Suppose I trade turnips from my garden. Then we compare this to the price of Apple. Suppose they appear to have high trailing correlation to each other. We then calculate the Beta with the method of dividing the StdDev of my turnip prices by Apple’s StdDev. And multiply this by the correlation. The question is - what is the real link between my turnips and the price of Apple? Zero. The trailing prices may have high correlation which is a component of Beta. But in reality, there is no casual link between them. My high turnip to Apple Beta factor is not useful. If Apple releases a new Iron Man suit and goes up 10x, my turnips are not going to go up 20x regardless of the trailing correlation and comparison of standard deviation of returns. Now if I knew I was selling Apple all my turnips and they were extracting turnip juice to power the Iron Man suit…then suddenly my turnip to apple beta is meaningful. But you have to make a causal connection in order to say this and not just looking at correlation and volatility.
My issue with this thesis is that you can have a portfolio of stocks that have no actual ‘value risk’ but it may look like you have high beta exposure to the value factor. And if I do not have value stocks in my portfolio, how can someone say I have high exposure to value risk just based on trailing price returns?

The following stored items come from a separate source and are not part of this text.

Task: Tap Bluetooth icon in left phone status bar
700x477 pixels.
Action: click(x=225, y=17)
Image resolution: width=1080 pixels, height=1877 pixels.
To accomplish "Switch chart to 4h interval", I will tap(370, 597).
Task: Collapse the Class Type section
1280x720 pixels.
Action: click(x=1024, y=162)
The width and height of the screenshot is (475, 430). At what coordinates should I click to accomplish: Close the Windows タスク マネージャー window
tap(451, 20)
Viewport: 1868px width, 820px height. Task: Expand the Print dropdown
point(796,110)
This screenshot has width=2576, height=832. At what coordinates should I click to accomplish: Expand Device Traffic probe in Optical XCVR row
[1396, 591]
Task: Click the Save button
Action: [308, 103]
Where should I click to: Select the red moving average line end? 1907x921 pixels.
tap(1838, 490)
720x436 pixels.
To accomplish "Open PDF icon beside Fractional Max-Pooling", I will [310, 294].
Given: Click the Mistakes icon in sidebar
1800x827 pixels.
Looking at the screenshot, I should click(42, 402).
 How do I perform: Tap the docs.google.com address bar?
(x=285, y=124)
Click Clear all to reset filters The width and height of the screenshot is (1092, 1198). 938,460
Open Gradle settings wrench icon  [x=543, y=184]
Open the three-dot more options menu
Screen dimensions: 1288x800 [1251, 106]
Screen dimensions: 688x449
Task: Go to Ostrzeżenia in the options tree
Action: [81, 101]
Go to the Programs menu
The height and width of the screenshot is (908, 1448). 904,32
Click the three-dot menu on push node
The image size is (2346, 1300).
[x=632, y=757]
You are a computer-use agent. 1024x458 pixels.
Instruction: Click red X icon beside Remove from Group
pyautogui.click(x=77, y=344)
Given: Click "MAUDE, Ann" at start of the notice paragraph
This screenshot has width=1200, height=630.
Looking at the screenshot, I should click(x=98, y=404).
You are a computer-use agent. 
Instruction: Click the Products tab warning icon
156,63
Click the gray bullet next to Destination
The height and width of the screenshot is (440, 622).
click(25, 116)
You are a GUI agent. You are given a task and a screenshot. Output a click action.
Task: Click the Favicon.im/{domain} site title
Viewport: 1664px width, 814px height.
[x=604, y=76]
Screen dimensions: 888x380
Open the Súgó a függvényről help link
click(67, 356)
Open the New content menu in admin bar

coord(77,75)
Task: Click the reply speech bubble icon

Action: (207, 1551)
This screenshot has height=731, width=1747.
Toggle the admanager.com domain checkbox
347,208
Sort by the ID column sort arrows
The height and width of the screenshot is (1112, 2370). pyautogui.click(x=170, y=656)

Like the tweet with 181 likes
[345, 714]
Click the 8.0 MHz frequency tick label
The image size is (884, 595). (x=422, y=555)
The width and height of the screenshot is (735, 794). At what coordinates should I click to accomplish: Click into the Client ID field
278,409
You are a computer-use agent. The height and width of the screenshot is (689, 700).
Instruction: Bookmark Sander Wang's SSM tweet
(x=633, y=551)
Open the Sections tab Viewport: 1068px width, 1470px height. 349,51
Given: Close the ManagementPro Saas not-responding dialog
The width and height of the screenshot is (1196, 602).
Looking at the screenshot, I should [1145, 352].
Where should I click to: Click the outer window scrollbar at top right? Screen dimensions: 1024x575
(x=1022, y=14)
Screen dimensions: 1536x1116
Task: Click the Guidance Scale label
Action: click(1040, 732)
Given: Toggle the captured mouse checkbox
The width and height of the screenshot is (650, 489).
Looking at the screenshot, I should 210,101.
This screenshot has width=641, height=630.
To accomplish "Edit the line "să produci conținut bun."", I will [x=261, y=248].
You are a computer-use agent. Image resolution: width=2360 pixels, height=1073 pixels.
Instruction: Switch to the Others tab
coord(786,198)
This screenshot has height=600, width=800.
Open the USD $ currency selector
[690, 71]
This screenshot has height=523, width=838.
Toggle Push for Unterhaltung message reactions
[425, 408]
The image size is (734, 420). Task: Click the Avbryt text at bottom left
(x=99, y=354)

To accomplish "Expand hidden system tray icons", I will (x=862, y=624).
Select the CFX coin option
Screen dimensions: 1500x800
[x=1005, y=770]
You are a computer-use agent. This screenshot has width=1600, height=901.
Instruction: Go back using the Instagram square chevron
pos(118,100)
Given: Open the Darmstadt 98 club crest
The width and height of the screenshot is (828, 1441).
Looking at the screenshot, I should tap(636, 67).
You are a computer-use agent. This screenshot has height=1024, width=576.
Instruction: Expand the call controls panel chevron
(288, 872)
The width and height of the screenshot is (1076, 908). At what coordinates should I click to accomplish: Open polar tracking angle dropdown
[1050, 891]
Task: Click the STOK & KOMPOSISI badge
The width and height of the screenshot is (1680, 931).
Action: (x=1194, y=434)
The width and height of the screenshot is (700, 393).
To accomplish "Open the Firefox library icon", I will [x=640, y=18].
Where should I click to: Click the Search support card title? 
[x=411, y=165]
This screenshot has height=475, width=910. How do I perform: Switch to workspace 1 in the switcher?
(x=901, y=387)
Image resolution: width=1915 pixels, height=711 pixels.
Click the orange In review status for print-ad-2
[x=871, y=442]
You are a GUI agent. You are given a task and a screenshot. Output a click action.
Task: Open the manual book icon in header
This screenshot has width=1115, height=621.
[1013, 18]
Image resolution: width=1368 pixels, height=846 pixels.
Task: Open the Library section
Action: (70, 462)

This is why I was advocating an approach that involves looking at actual value characteristics to determine exposure to the value factor. Perhaps this could somehow be modified to include market beta (which I use). Thus, I would feel confident in saying that I have a strong value tilt and I also high market beta. But I wouldn’t try to make some connection of a beta to the value premium using portfolio returns to value premium returns. Seems like a lot of assumptions are made in the middle. Too much is read into correlation and standard deviation without ever looking at the actual factors.